# hps watts vs. cfl watts



## thestandard (Nov 8, 2007)

I have about 250 watts of CFL's keeping me @ around 85ish tops, as low as 80 w/ closet open.

I'm getting my hps any day now, I kinda wanna switch to just the hps and maybe 1-3 CFLs, I think the 150w hps's heat will probably be less than the 250 watts of CFLs.  (Because of the amount of space filled by the CFLs) The hps is going to be cooled with a duct and fan to dissipate it's heat outa the box.

Check the box in my grow if you need some pictures..

Just trying to get a feel for how hot this HPS is gonna be, hotter or colder than what I have now.. Planning ahead and all that 

*finally: If I removed ALL my CFL's and replaced it with a 250w MH/HPS Conversion, do you think my box can handle the heat????*

pics here


----------



## Growdude (Nov 8, 2007)

thestandard said:
			
		

> I have about 250 watts of CFL's keeping me @ around 85ish tops, as low as 80 w/ closet open.
> 
> I'm getting my hps any day now, I kinda wanna switch to just the hps and maybe 1-3 CFLs, I think the 150w hps's heat will probably be less than the 250 watts of CFLs. (Because of the amount of space filled by the CFLs) The hps is going to be cooled with a duct and fan to dissipate it's heat outa the box.
> 
> ...


 
my guess is it will be cooler and brighter.


----------



## Mutt (Nov 8, 2007)

What sq.ft. is the area? (length x width)


----------



## thestandard (Nov 8, 2007)

same as the box in my grow, 36" tall 22" wide 17" deep. it's the same box. If I get the 250w conversion i'll take the holes for the cfl fixtures and put intake fans where the CFLs are coming in, or close one up.. By the time it gets here I can switch to 18/6 too and give it more of a chance to cool off @ night

3x 1.8 x 1.2 = 6ish sq ft? 

i duno math


----------



## Mutt (Nov 8, 2007)

22"x17"=2.5 sq.ft.
50W of Hid per square foot is a good rule. So a 150W HPS would be perfect for your area. Won't even need the flos.

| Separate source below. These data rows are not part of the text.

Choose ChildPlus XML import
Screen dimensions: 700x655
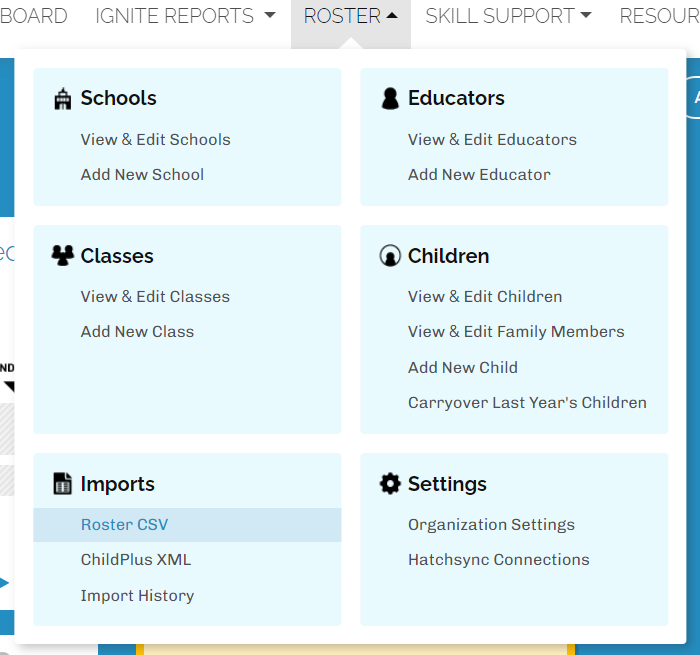[136, 560]
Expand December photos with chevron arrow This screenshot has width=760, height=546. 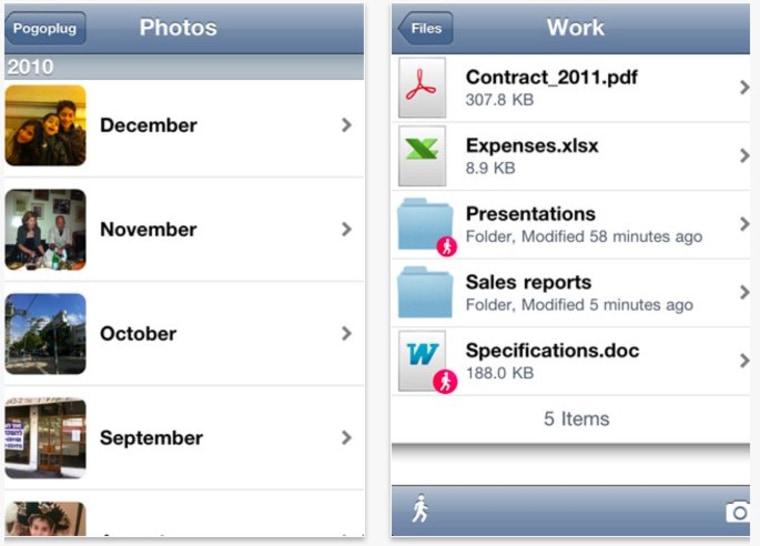(x=346, y=125)
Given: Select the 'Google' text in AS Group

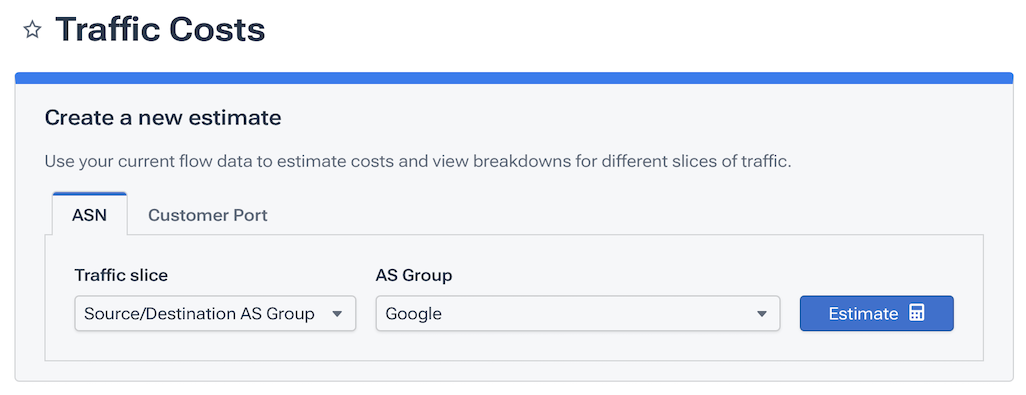Looking at the screenshot, I should tap(414, 314).
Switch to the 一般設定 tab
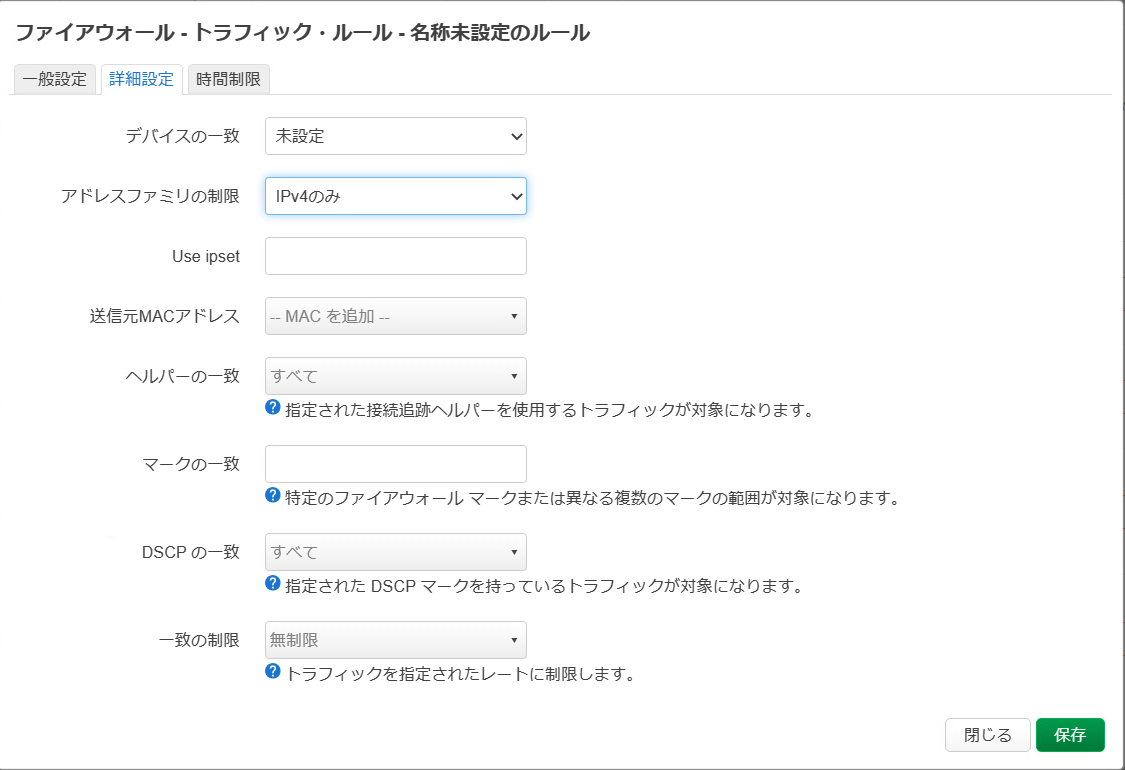The height and width of the screenshot is (770, 1125). [55, 80]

LxWxH=cubic feet which is how you calculate ventalation.


----------



## thestandard (Nov 8, 2007)

thanks a ton mutt, just felt like 16,000 lumens wasnt all that much for an entire cycle.. but bioshock's grow is under only 100w come to think of it. Wont waste the extra cash on the 250w. cmonnnnnn paycheck get here already


----------



## Mutt (Nov 8, 2007)

thestandard said:
			
		

> .. but bioshock's grow is under only 100w come to think of it.


 
yep, I been following his too.  ventilation is the hardest part in indoor growing IMO.


----------



## md.apothecary (Nov 20, 2007)

any updates?? i am glad i found this, a friend of mine is having a serious venting problem. ironically i just noticed our grow areas are the same (my friend and I's) however I am using LED's, but we're looking at a 150w light for him in the from of HPS...

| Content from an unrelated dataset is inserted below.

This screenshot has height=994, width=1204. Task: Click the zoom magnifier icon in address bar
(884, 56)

Any idea on what kind of HEAT it puts out?? We're looking at a floralux with optional force cooled reflector.. 


Anyway, im off topic, wanted to mention, that is a VERY good rule to know mutt! I never knew that, and did the calculations and it seems to work perfect! We did the lumens calculations, and then used your rule to verify, and sure enough, it was right on!


----------



## audix2359 (Nov 20, 2007)

E-conolight has some great prices on HID lighting, like a 150 watt HPS for under $40.00.


----------



## md.apothecary (Nov 20, 2007)

yes, as mentioned in the other thread, not much cooling choices for that, and not sure if the ballast is remote. if it was, then i would consider it over this one at $94.00

http://www.htgsupply.com/viewproduct.asp?productID=49255


But the one above is air coolable, and all prewired, etc. I don't have an issue with wiring, but curious about ballast.


----------